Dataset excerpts

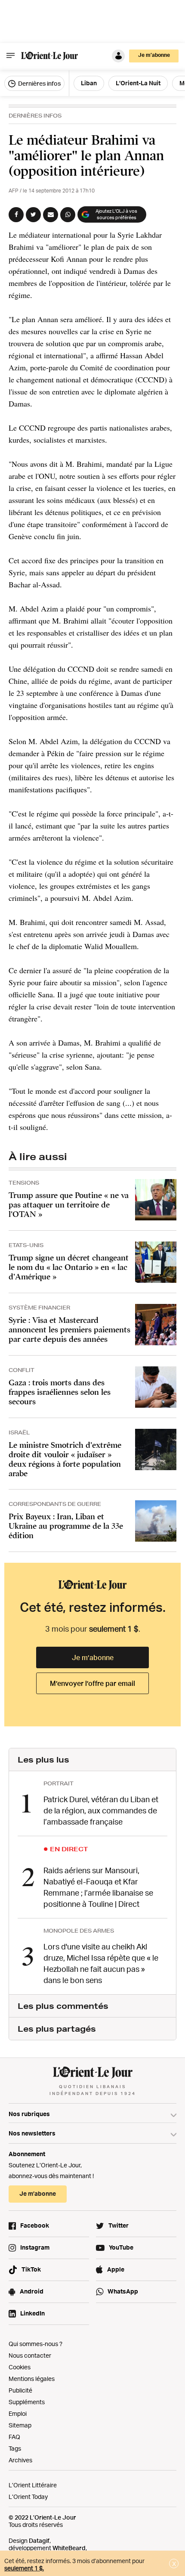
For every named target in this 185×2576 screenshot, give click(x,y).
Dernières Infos (35, 115)
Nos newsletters (32, 2133)
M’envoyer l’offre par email (92, 1683)
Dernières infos (39, 83)
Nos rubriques (29, 2113)
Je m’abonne (93, 1657)
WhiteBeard (69, 2547)
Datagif (39, 2540)
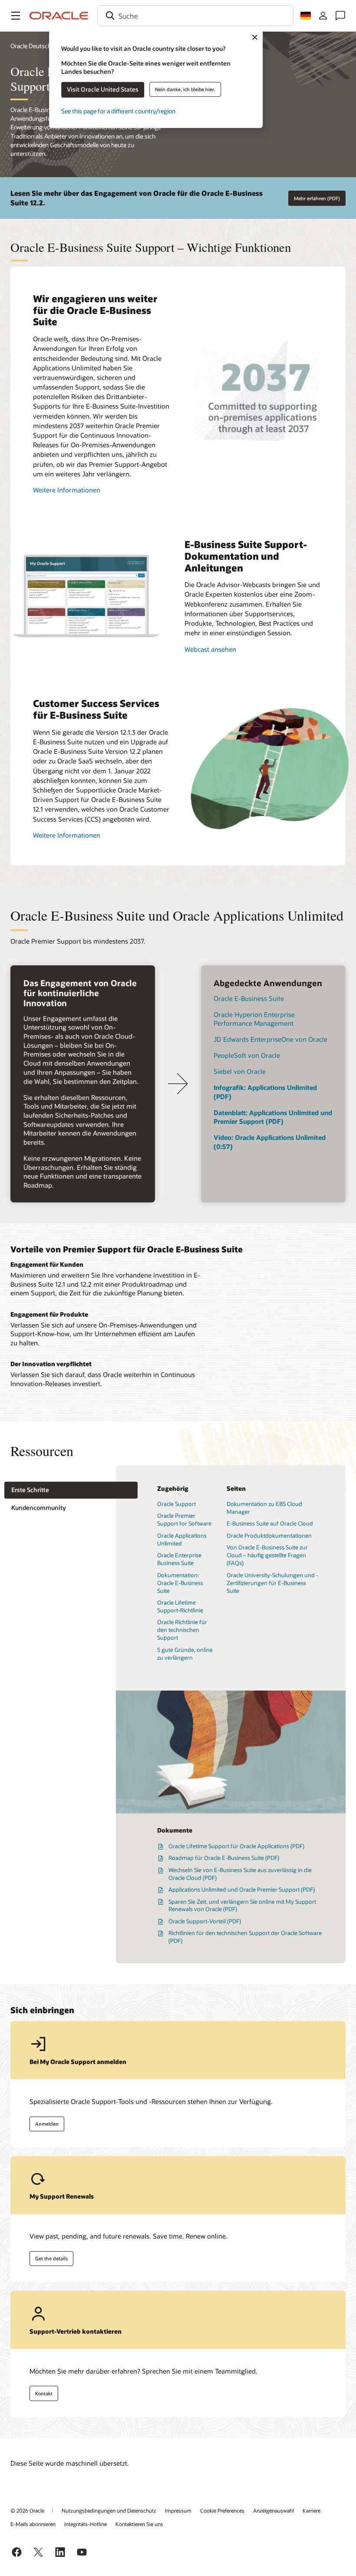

To do — Your answer must contain the full data, repeated exactly, without pictures.

Output —
For every named target in this 185×2576 screenshot, give click(x,y).
Dernières Infos (35, 115)
Nos newsletters (32, 2133)
M’envoyer l’offre par email (92, 1683)
Dernières infos (39, 83)
Nos rubriques (29, 2113)
Je m’abonne (93, 1657)
WhiteBeard (69, 2547)
Datagif (39, 2540)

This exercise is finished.